20 | 08 | 2019

Tirana tra le righe

La capitale albanese, protagonista di "Una Città in libri"

Città sospesa tra Occidente e Oriente e via maestra di partenze e arrivi nel cuore del Mediterraneo, dopo le ombre del Novecento e la lunga diaspora che ha visto migliaia di persone abbandonare la sponda orientale dell’Adriatico, Tirana è oggi al centro di una vivace ed esuberante rinascita culturale. Al pari della sua letteratura, relativamente recente è anche la sua architettura, in cui sono manifeste le tracce dei totalitarismi ma anche la presenza di edifici ottomani, ville e palazzi liberty, reminiscenze di domini stranieri e innovativi interventi di trasformazione urbanistica.

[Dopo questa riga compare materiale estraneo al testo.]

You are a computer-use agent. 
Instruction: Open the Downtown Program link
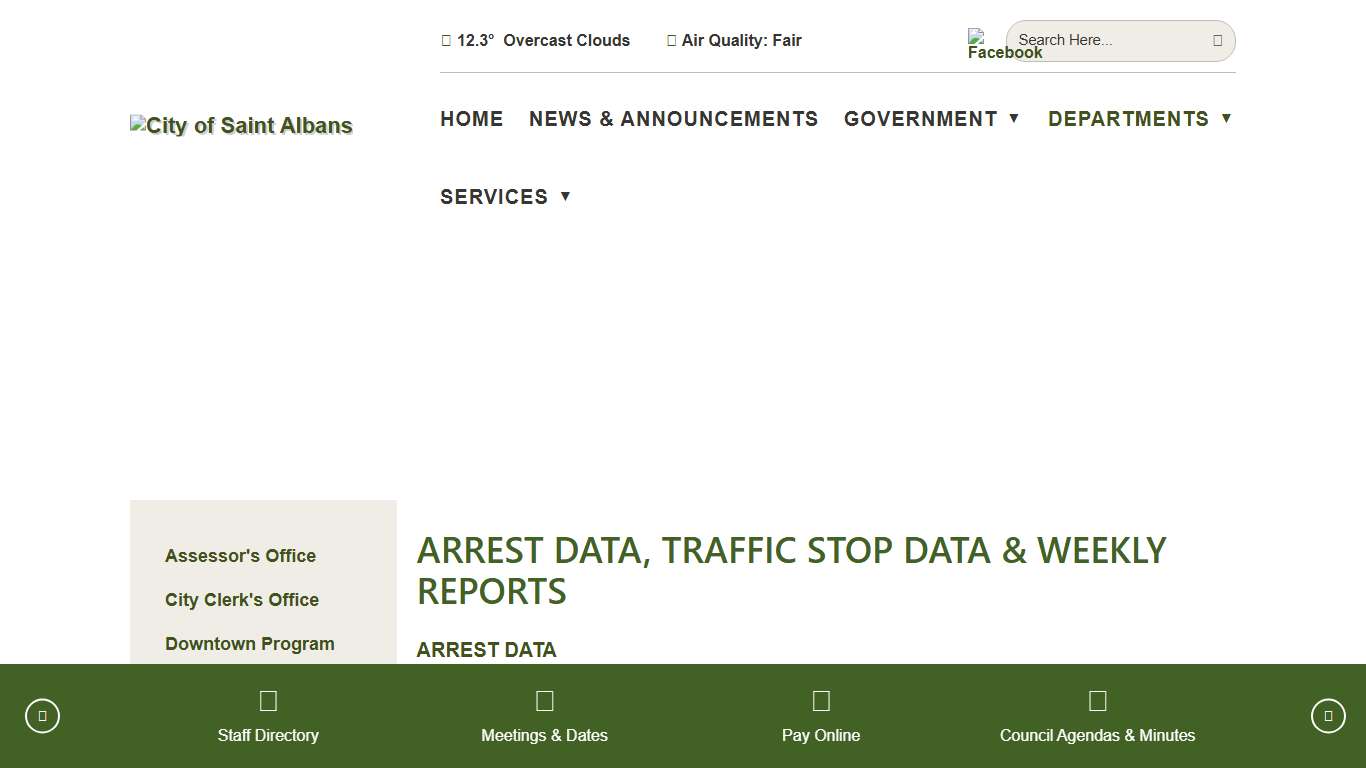(x=249, y=643)
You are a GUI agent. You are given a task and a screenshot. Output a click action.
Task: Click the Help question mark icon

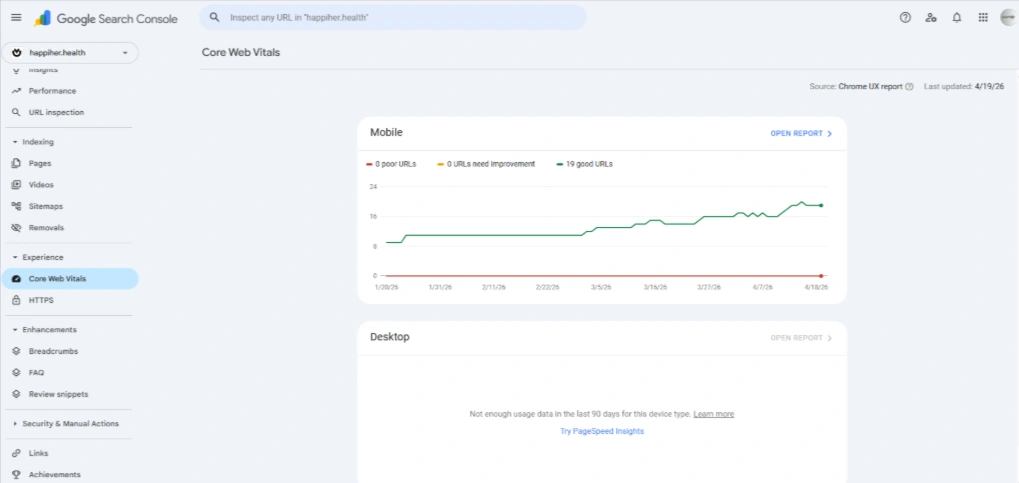905,18

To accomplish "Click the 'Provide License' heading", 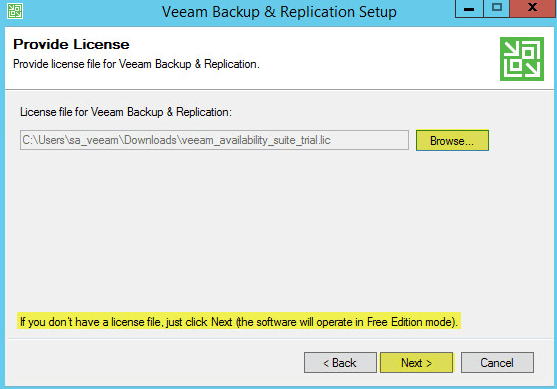I will click(x=71, y=44).
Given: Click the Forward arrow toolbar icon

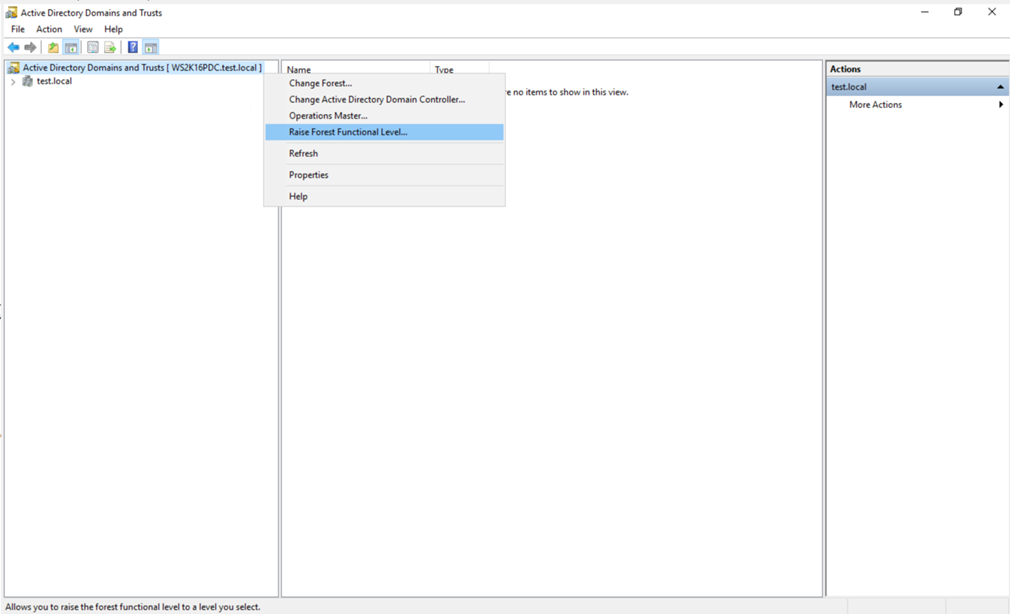Looking at the screenshot, I should click(30, 47).
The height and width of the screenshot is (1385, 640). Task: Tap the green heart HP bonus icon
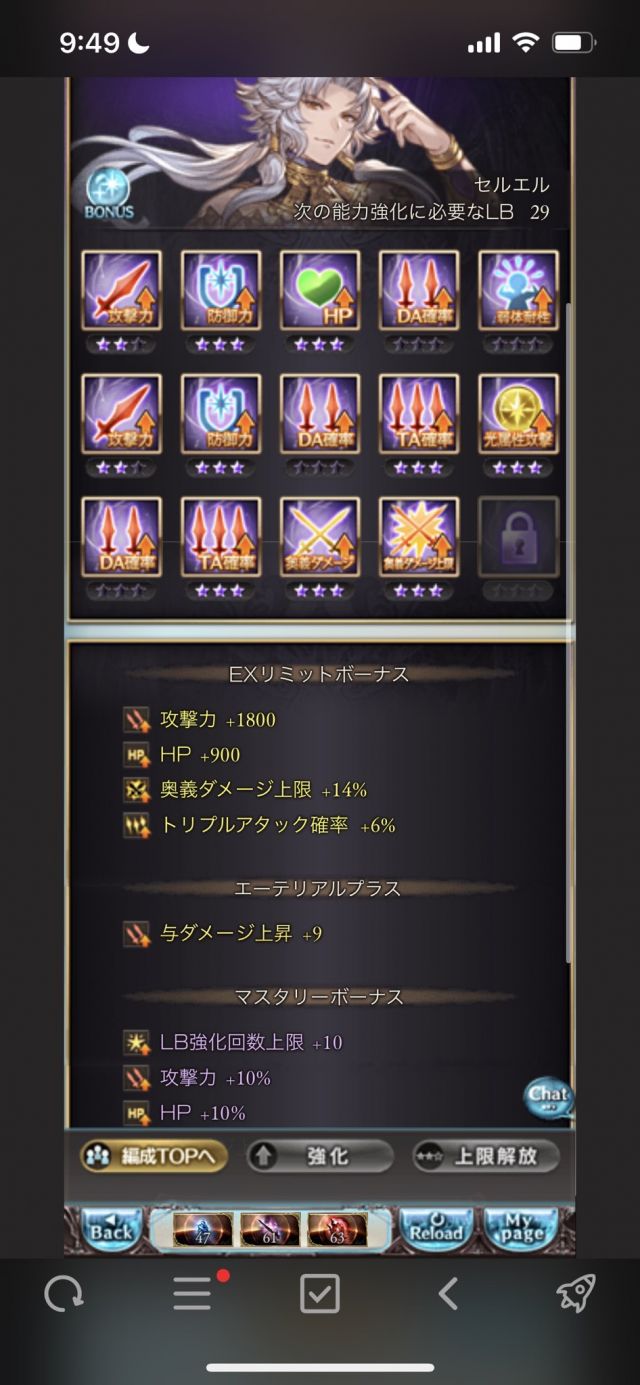pos(320,290)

La biblioteca temporanea curata da Luca Scarlini e aperta al pubblico dal 4 all’8 settembre grazie alla collaborazione tra Festivaletteratura, la Rete Bibliotecaria Mantovana, l'Arkivi Qendror Shtetëror i Filmit e l'Istituto Luce Cinecittà, con il sostegno dell’Ambasciata della Repubblica d’Albania in Italia, del Ministero della Cultura d’Albania e del Municipio di Tirana, vuole essere una finestra sugli scrittori e le vicende di una capitale dal passato prossimo che guarda al futuro. Un percorso ricostruito dal curatore in un accento introduttivo e arricchito dall’apporto di validissime guide della biblioteca, che accanto alle opere più significative di autori albanesi sarà anche l’occasione per riscoprire storie come quella di Girolamo De Rada , intellettuale e poeta che fondò in Calabria il giornale L’Albanese d’Italia e divenne uno dei protagonisti della letteratura albanese del XIX secolo; di viaggiatori come l’antropologa Mary Edith Durham e lo scrittore Joseph Roth , che rimasero stregati dal fascino di una terra vicina eppure misteriosa; di lingue che dimostrano tutt’oggi una straordinaria vitalità, come quella della comunità arbëreshë dell’Italia meridionale . Ai libri si uniranno in libera consultazione anche preziosi documentari e cinegiornali provenienti dall' Arkivi Qendror Shtetëror i Filmit – l'Archivio Nazionale del Cinema Albanese, che da decenni preserva la memoria visuale del paese – e dall'Archivio Storico Luce dell' Istituto Luce-Cinecittà .

Seguendo un ideale fil rouge ispirato da questi materiali e dagli oltre centosessanta titoli presenti nella biblioteca, Luca Scarlini e i lettori della Compagnia della Lettura terranno una performance corale negli spazi suggestivi del Consorzio di Bonifica , dando voce a personaggi veri e immaginati che hanno solcato le strade di Tirana [ ev.179 ]. Al Festival saranno inoltre celebrate le testimonianze di importanti scrittori albanesi quali Fatos Kongoli , intervistato da Bruno Gambarotta [ ev.177 ] e Virgjil Muçi , protagonista di un evento in compagnia di Massimo Cirri [ ev.226 ] e di una lettura fiabesca alla Casa del Mantegna [ ev.120 ]. Largo spazio verrà dato anche all’architettura di Tirana nella conferenza di Elisabetta Terragni , autrice di importanti interventi di recupero e creazione di spazi museali tra cui la Casa delle Foglie e la Casa Museo Kadare [ ev.92 ], senza dimenticare la musica e le struggenti melodie delle diaspore, che rivivranno nel concerto della jazz singer albanese Elina Duni [ ev.124 ].